▶ Work to complete
According to the court opinion passage below, where did the flag burning in Texas v. Johnson take place?

▶ Passage shown

Although the United States Supreme Court's recent decision in Texas v. Johnson, 491 U.S. 397, 109 S. Ct. 2533, 105 *510 L. Ed. 2d 342 (1989) did not directly address an overbreadth challenge,[2] that decision is instructive as to the scope of constitutionally protected expressive conduct. In Johnson, the Court held that Texas could not prosecute an individual for burning a United States flag outside Dallas City Hall under the state's "desecration of venerated objects" statute. See id. 109 S. Ct. at 2548. The Court noted that the state had not alleged that Johnson's conduct actually disturbed the peace or that it threatened to immediately do so. Id. at 2541, 2548. Rather, the state contended that every flag burning necessarily possessed the potential to disrupt public safety and order, which empowered it to censor all such conduct. Id. at 2542. In rejecting this argument, the Court stated that the first amendment does not permit "the Government to assume that every expression of a provocative idea will incite a riot, but [instead requires] careful consideration of the actual circumstances surrounding such expression." Id. (emphasis added). Although in prosecuting Johnson, the state made such an impermissible assumption, the Court clearly indicated that its decision reversing Johnson's conviction did not alter or undermine the states' authority to prohibit expressive conduct likely to provoke imminent lawless action, id. (citing Brandenburg v. Ohio, 395 U.S. 444, 447, 89 S. Ct. 1827, 1829, 23 L. Ed. 2d 430 (1969)), or constituting "fighting words," id. (citing Chaplinsky v. New Hampshire, 315 U.S. 568, 62 S. Ct. 766, 86 L. Ed. 1031 (1942)) "those which by their very utterance inflict injury or tend to incite an immediate breach of the peace." Chaplinsky, 315 U.S. at 572, 62 S. Ct. at 769.

Unlike the flag desecration statute at issue in Texas v. Johnson, the challenged St. Paul ordinance does not on its face assume that any cross burning, irrespective of the particular context in which it occurs, is subject to prosecution. Rather, the ordinance censors only those displays that one knows or should know will create anger, alarm or resentment based on racial, ethnic, gender or religious bias. In In re S.L.J., 263 N.W.2d 412 (Minn.1978), this court narrowly construed Minn.Stat. § 609.72, subd. 1(3) (1990), which prohibits "offensive, obscene, or abusive language or * * * boisterous and noisy conduct tending reasonably to arouse alarm, anger, or resentment in others," (emphasis added) to refer only to "fighting words," S.L.J., 263 N.W.2d at 419, thereby preserving it in the face of an overbreadth attack. Similarly limited to expressive conduct that amounts to "fighting words" conduct that itself inflicts injury or tends to incite immediate violence, see Chaplinsky v. New Hampshire, 315 U.S. at 572, 62 S. Ct. at 769 the ordinance in question withstands constitutional challenge.

▶ Excerpted records
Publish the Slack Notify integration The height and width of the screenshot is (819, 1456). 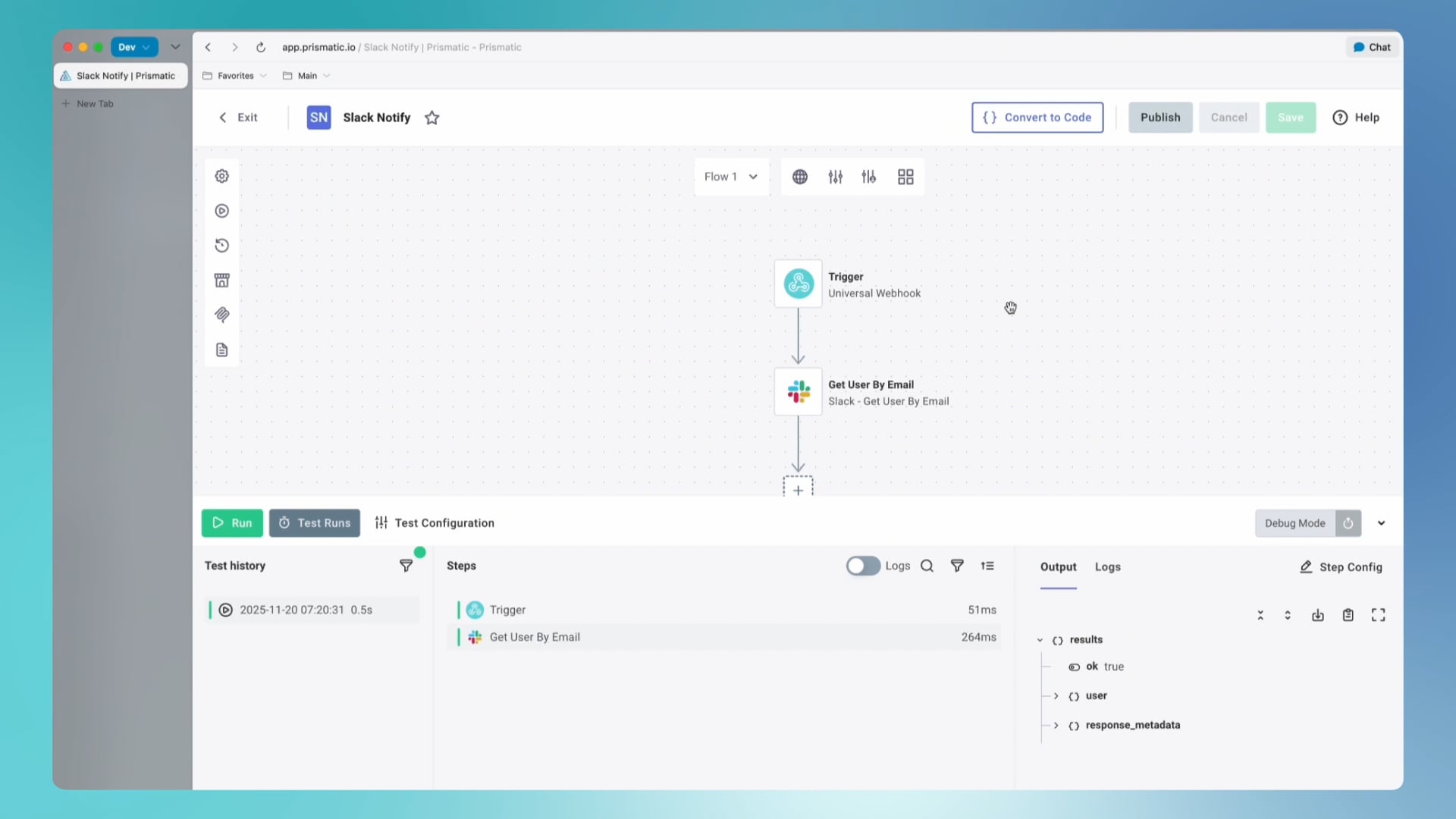click(1161, 118)
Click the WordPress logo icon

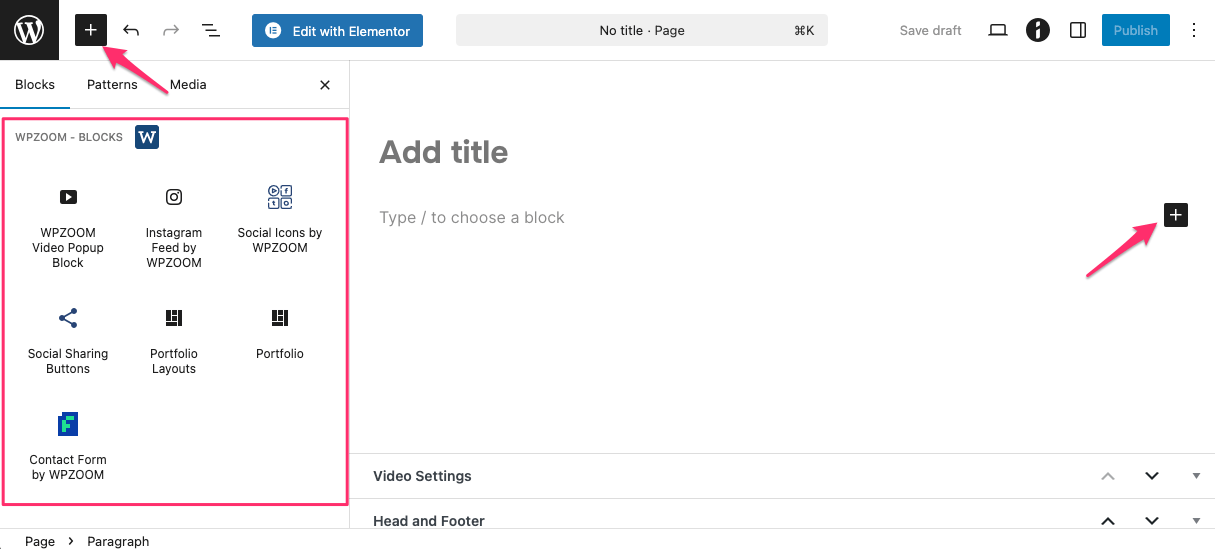[29, 30]
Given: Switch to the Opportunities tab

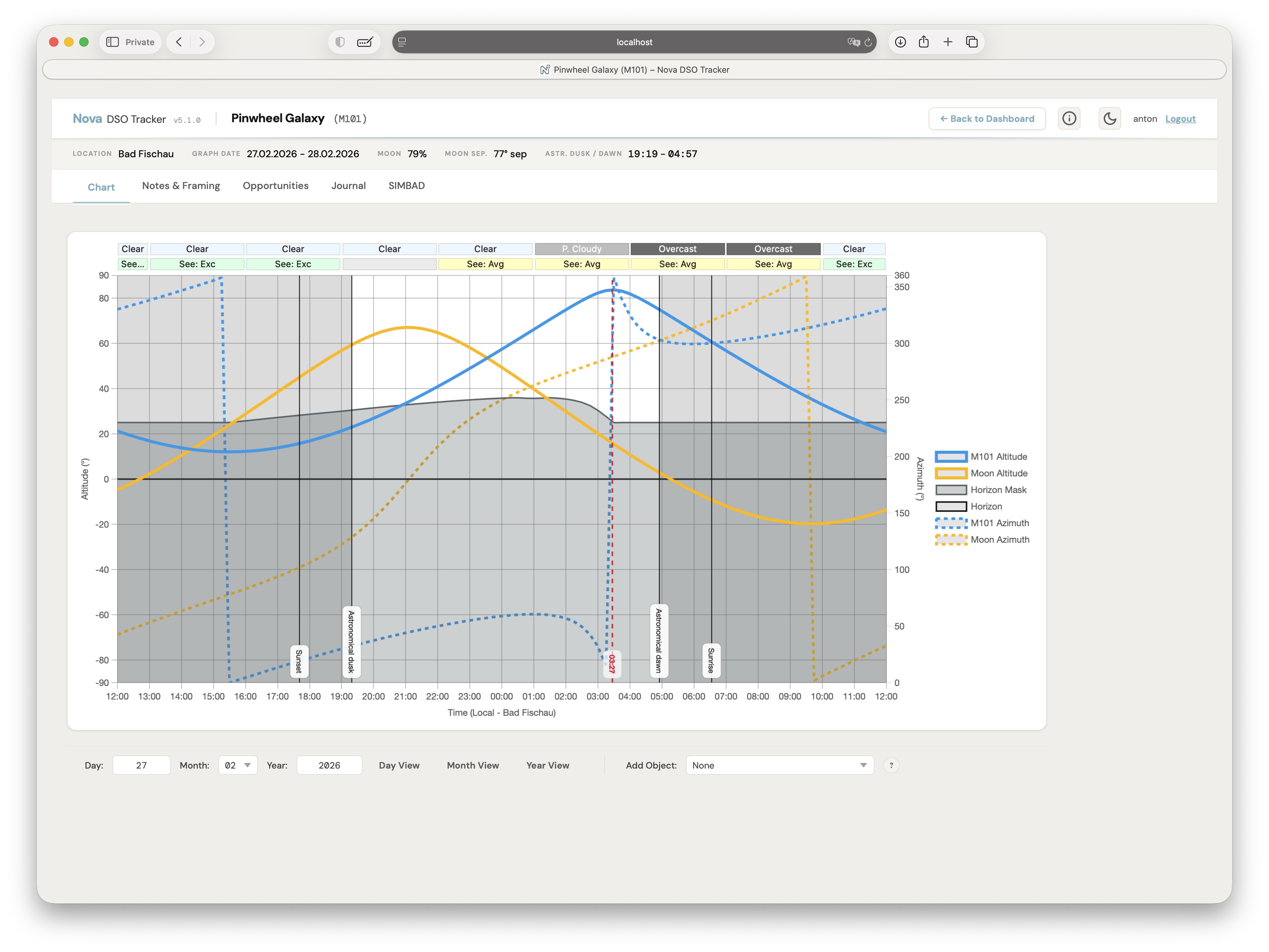Looking at the screenshot, I should (x=275, y=186).
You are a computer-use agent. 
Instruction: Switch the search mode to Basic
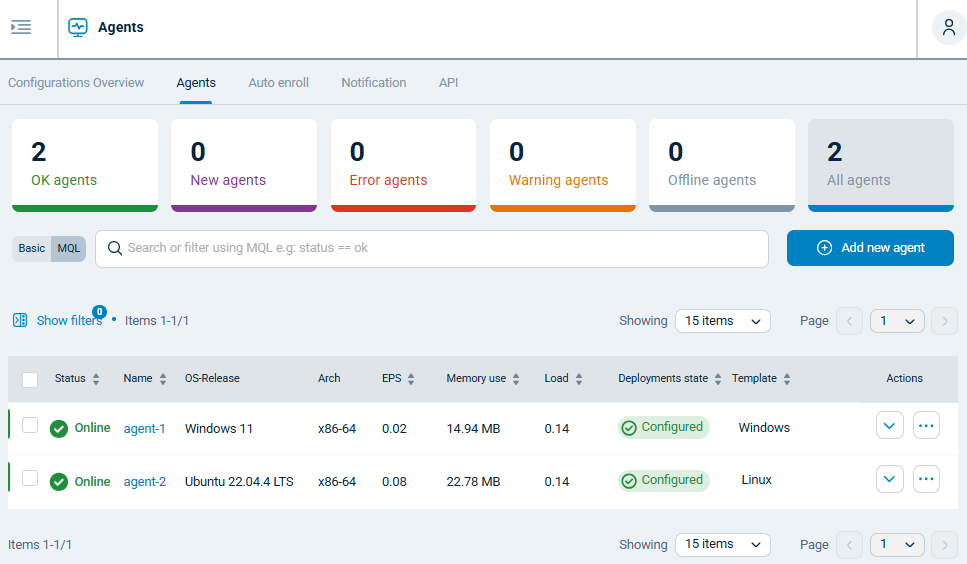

▶ The solution
Outside Dallas City Hall.